Copy the material below line for line without changing anything, and leave out the pictures.

+++

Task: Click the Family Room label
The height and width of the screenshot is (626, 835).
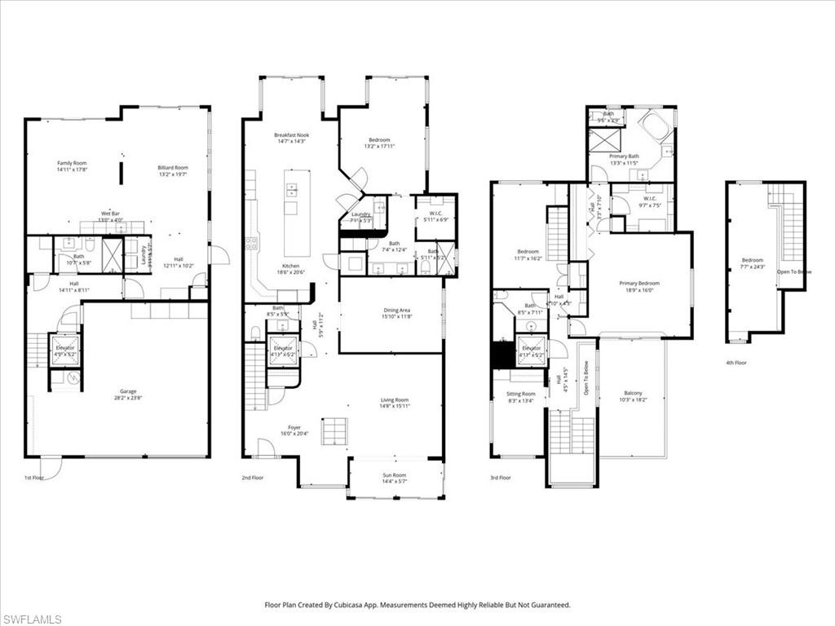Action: (x=72, y=164)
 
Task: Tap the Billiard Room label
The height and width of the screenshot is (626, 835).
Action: (x=173, y=168)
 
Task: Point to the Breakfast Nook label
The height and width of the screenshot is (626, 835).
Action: (x=291, y=134)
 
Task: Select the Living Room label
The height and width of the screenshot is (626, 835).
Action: (x=394, y=400)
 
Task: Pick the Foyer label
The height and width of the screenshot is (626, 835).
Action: (x=294, y=428)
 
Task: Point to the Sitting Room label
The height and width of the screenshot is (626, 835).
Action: (x=521, y=394)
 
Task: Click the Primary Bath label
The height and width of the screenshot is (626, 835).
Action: (x=624, y=156)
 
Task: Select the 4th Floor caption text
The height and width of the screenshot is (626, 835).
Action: (x=736, y=363)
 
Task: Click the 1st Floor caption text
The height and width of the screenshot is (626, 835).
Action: (x=34, y=478)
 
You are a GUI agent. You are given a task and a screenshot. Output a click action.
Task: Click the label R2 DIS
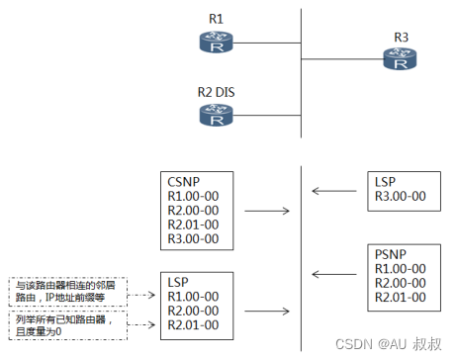pos(218,93)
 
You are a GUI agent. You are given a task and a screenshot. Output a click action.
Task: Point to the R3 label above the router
pos(402,39)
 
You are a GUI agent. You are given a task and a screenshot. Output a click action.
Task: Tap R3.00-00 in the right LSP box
pos(402,197)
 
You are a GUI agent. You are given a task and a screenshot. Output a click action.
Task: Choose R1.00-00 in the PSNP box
pos(401,268)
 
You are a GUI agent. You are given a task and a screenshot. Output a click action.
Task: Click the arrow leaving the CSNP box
pos(266,211)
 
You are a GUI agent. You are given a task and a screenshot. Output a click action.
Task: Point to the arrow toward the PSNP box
pos(333,274)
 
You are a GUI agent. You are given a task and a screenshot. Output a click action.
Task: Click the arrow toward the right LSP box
pos(333,192)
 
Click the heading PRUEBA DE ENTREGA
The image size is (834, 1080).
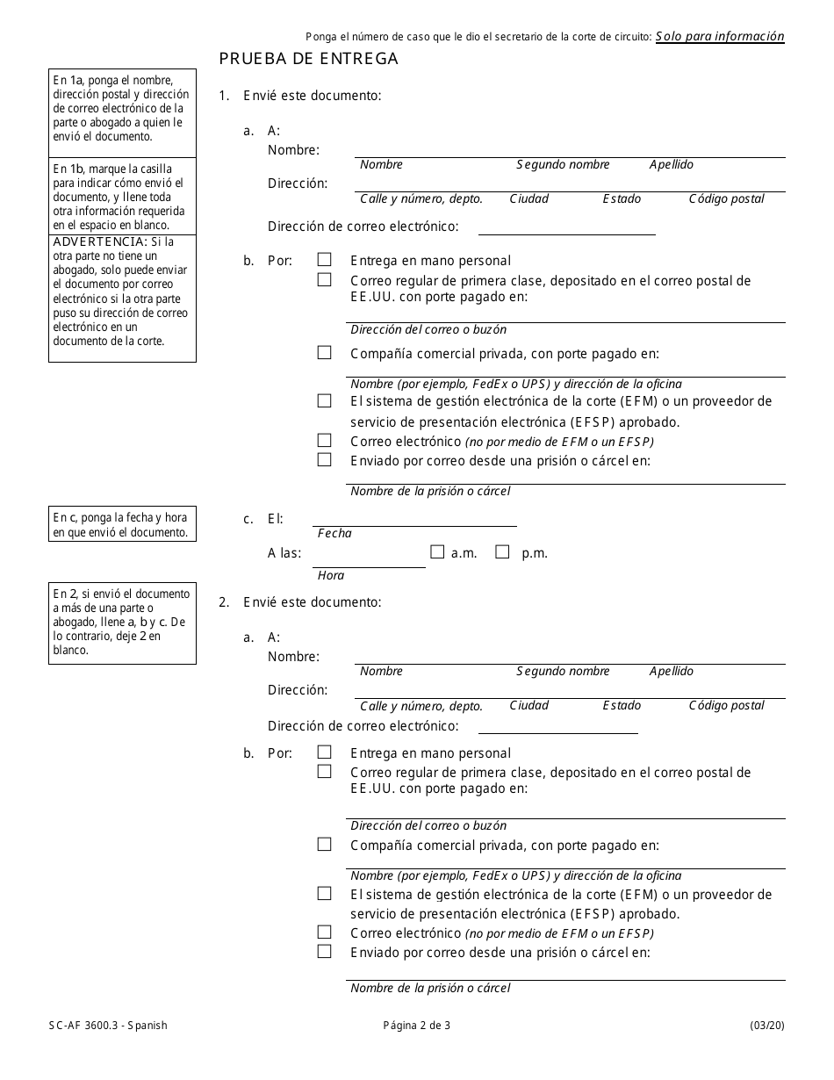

+++

Problem solution:
Task: Click the Family Room label
The height and width of the screenshot is (626, 835).
Action: (x=72, y=164)
 
Task: Tap the Billiard Room label
The height and width of the screenshot is (626, 835).
Action: (x=173, y=168)
 
Task: Point to the Breakfast Nook label
The height and width of the screenshot is (626, 835).
Action: (x=291, y=134)
 
Task: Select the Living Room label
The height and width of the screenshot is (626, 835).
Action: (x=394, y=400)
 
Task: Pick the Foyer label
The height and width of the screenshot is (626, 835).
Action: (x=294, y=428)
 
Task: Point to the Sitting Room label
The height and width of the screenshot is (626, 835).
Action: (x=521, y=394)
 
Task: Click the Primary Bath label
The height and width of the screenshot is (626, 835).
Action: (x=624, y=156)
 
Task: Select the 4th Floor caption text
The height and width of the screenshot is (626, 835).
Action: (x=736, y=363)
 
Task: Click the 1st Floor caption text
The height and width of the screenshot is (626, 835).
Action: (x=34, y=478)
 
You are a GUI agent. You are given a task and a screenshot. Output a click action.
Task: Click the label R2 DIS
pos(218,93)
 
You are a GUI agent. You are given a task and a screenshot. Output a click action.
Task: Point to the R3 label above the router
pos(402,39)
 
You are a GUI agent. You are given a task and a screenshot. Output a click action.
Task: Tap R3.00-00 in the right LSP box
pos(402,197)
 
You are a GUI agent. You are given a task and a screenshot. Output a click action.
Task: Choose R1.00-00 in the PSNP box
pos(401,268)
 
You are a GUI agent. You are given a task and a screenshot. Output a click action.
Task: Click the arrow leaving the CSNP box
pos(266,211)
 
You are a GUI agent. You are given a task and a screenshot. Output a click action.
Task: Point to the arrow toward the PSNP box
pos(333,274)
 
You are a GUI agent. You are given a task and a screenshot. Output a click action.
Task: Click the arrow toward the right LSP box
pos(333,192)
 
Click the heading PRUEBA DE ENTREGA
The image size is (834, 1080).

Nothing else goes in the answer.